Chondromas of head and neck are extremely rare with an estimated 10% occurrence in this region. [1] The sites of predilection in the head and neck region include ethmoid sinus (50%), maxilla (18%), nasal septum (17%), hard palate and nasopharynx including sphenoid sinus (6% each), and alar cartilage (3%). [1] Though chondroma belongs to cartilaginous structure, it can develop from the nest of growth plate cartilage that have become entrapped in the medullary canal and lead to hamartomatous proliferation later on. Orbital chondromas are fairly distributed throughout all age groups; however, incidence occurs most frequently in the third and fourth decade with no sex predilection.

Garrity and Henderson [2] and Shields et al. [3] had reported only one case out of 1373 and 627 total mesenchymal orbital tumors respectively. Study of the incidence of primary orbital bone tumors conducted by Rootman and Connellet al. [4] revealed only one case of chondroma out of 62 primary orbital bone tumors over a period of 24 years.

Overall, the incidence of chondroma peaks during the sixth decade of life. [5] However, in the facial skeleton, chondroma generally occurs during adolescence and early adulthood as seen in our case. [6] Faber et al. [7] and Pasternak et al. [8] also reported orbital chondromas in 19-year-old male and 25-year-old woman respectively.
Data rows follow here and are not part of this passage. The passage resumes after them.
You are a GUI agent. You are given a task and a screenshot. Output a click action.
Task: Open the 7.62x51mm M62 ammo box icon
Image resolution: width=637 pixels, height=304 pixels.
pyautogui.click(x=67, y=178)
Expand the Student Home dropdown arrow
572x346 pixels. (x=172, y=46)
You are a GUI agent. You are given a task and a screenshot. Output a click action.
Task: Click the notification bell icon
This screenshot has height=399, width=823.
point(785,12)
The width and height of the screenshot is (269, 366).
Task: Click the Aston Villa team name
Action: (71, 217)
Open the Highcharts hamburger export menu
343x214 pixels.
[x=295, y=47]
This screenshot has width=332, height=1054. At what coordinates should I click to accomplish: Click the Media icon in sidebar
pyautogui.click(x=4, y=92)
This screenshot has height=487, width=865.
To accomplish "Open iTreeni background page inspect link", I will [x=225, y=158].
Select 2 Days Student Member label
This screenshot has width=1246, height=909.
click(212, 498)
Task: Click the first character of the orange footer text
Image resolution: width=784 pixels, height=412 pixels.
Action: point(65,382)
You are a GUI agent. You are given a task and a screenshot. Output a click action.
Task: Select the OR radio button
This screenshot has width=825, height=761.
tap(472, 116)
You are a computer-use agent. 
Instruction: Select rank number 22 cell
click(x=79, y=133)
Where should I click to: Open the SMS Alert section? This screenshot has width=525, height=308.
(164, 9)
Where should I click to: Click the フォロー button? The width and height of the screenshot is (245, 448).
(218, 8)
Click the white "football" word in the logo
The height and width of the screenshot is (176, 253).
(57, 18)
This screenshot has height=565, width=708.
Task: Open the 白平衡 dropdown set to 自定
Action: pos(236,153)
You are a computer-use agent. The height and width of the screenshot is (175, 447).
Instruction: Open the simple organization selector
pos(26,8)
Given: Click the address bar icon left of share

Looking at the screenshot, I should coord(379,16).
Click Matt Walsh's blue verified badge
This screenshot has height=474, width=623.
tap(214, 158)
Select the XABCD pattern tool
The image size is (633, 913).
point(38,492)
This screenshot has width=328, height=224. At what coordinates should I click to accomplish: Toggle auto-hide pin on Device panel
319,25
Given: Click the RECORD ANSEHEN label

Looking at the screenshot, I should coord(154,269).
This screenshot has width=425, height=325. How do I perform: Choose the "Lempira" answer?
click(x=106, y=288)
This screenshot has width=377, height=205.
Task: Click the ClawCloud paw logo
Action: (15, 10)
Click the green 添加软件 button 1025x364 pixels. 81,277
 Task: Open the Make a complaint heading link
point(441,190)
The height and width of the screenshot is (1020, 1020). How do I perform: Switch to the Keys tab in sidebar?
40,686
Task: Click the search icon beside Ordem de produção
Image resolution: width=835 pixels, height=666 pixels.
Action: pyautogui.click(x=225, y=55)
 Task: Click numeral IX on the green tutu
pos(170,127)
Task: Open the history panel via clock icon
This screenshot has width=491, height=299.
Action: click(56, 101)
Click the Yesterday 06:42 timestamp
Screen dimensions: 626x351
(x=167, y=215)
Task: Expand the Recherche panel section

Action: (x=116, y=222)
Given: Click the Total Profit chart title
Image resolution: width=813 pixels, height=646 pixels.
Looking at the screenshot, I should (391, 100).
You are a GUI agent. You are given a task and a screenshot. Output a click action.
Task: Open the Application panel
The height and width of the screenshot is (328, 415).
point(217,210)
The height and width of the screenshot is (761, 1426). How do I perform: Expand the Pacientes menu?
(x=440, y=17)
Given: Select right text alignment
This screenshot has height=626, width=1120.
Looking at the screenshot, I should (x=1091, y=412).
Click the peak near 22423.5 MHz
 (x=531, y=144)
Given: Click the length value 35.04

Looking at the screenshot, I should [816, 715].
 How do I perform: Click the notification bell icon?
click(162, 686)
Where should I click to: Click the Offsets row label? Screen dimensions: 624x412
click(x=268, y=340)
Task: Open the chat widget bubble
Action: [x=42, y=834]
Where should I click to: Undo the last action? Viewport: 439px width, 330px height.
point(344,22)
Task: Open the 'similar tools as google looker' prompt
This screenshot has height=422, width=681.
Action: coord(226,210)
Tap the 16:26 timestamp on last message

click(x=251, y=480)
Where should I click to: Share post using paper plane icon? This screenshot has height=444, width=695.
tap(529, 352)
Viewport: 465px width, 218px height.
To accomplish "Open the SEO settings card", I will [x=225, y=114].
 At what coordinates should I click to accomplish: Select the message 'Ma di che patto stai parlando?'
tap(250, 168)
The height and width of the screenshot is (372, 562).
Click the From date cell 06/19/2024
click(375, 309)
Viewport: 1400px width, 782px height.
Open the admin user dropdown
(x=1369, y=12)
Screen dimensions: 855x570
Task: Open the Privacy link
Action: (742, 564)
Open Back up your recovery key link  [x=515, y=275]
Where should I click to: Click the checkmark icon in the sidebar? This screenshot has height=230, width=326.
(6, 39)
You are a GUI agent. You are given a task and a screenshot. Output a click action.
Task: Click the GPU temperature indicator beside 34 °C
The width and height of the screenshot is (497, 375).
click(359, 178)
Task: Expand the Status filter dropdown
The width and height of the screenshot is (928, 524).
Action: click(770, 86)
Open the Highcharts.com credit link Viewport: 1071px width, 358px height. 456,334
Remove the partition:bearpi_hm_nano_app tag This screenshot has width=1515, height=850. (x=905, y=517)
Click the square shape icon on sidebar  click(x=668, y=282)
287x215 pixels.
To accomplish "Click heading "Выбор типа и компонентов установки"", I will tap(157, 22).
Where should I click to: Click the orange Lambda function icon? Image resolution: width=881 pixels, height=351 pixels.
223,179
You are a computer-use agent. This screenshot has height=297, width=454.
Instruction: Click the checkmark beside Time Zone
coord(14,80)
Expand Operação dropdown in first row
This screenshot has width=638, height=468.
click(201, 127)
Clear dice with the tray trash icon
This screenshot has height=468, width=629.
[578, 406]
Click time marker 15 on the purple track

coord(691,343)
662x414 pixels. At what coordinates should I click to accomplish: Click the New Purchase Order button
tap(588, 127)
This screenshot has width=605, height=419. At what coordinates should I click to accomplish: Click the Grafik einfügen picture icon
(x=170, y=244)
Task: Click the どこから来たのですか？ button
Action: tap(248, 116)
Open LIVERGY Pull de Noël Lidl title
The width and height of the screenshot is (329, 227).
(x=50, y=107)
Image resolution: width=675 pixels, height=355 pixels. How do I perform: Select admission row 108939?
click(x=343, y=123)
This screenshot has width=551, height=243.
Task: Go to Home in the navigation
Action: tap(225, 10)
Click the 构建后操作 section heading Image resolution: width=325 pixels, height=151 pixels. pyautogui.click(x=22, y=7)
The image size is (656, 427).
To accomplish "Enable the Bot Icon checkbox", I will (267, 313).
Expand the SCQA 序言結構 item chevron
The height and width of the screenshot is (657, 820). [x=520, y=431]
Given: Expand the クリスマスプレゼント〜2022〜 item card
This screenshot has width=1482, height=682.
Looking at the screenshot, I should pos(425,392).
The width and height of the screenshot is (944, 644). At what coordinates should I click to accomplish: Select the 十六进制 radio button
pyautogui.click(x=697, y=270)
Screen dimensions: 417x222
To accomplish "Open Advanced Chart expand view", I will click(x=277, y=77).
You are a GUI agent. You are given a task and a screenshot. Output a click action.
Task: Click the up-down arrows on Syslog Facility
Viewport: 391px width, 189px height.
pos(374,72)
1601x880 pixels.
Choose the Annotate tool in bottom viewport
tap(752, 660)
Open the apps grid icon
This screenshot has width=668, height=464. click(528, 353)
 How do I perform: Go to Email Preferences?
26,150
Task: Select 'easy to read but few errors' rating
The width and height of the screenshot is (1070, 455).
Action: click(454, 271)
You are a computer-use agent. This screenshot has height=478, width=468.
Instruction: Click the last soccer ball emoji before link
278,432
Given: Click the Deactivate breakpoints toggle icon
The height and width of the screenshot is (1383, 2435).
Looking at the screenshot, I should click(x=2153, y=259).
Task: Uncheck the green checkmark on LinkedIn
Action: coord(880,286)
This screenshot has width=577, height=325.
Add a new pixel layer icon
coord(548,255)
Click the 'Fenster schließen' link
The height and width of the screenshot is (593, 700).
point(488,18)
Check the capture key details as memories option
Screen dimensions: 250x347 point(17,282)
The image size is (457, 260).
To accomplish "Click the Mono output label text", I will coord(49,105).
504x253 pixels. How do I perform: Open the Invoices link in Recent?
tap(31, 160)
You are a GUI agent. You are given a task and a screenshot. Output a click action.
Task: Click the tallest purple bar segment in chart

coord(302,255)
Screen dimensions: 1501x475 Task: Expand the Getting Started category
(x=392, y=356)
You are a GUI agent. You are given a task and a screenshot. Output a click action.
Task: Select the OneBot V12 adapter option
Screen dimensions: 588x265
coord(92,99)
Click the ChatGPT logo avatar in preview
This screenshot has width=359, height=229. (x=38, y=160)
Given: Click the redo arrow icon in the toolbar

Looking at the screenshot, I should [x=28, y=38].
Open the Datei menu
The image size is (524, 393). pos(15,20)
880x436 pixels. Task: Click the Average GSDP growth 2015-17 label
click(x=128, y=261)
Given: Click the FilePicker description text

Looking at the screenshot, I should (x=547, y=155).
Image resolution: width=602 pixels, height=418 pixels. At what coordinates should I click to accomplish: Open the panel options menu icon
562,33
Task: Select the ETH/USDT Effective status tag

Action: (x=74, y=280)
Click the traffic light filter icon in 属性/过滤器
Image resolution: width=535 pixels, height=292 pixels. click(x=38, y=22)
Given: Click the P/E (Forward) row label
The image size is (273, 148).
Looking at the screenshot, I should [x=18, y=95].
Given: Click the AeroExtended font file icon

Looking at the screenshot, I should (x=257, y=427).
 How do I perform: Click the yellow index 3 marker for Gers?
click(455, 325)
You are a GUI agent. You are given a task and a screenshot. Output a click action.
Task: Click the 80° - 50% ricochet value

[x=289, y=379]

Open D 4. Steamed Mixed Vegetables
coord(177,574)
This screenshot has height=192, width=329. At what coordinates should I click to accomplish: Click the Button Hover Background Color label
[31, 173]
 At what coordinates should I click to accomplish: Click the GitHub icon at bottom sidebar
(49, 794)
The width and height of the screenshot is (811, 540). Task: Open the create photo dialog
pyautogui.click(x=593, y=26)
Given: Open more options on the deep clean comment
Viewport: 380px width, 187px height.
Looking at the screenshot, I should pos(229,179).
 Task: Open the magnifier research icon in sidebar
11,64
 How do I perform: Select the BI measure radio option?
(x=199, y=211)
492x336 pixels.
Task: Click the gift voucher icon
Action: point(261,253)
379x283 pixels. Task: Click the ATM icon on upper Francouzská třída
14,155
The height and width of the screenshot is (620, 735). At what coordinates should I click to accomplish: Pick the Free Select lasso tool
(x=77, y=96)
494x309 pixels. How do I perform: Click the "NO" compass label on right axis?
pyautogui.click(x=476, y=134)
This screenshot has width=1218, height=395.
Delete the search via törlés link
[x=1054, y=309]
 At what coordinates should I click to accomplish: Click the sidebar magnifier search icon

However, Harrison et al. [9] has also reported an orbital chondroma in 9-year-old boy.

Recognizing a chondroma as a benign lesion can be challenging. According to Batsakis et al., [10] histopathological distinction between a chondroma and a low grade chondrosarcoma is notoriously difficult as many of the fine structural features of low-grade chondrosarcoma cells are also found in cells of normal hyaline cartilage. Spjut et al. (1970) pointed out that because of many of the well-differentiated tumors were erroneously diagnosed as benign cartilaginous neoplasms, multiple blocks from cartilaginous tumors should be examined since areas diagnostic of chondrosarcoma may be noted only focally.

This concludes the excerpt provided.